## Dataset extract
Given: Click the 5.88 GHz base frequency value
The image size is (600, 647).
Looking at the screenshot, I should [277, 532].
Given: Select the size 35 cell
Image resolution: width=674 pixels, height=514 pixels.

...

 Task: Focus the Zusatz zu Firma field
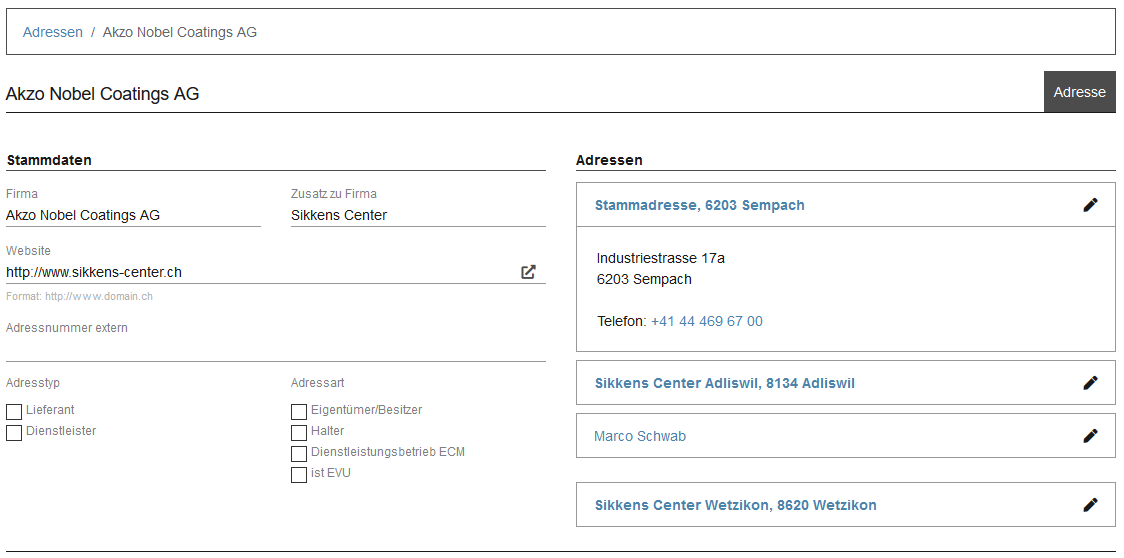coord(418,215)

## Description of the task
Above are the records; repeat exactly the lines from the one holding "The image size is (600, 647)." down to the one holding "Image resolution: width=674", end lines included.

## Written response
The image size is (600, 647).
Looking at the screenshot, I should [277, 532].
Given: Select the size 35 cell
Image resolution: width=674 pixels, height=514 pixels.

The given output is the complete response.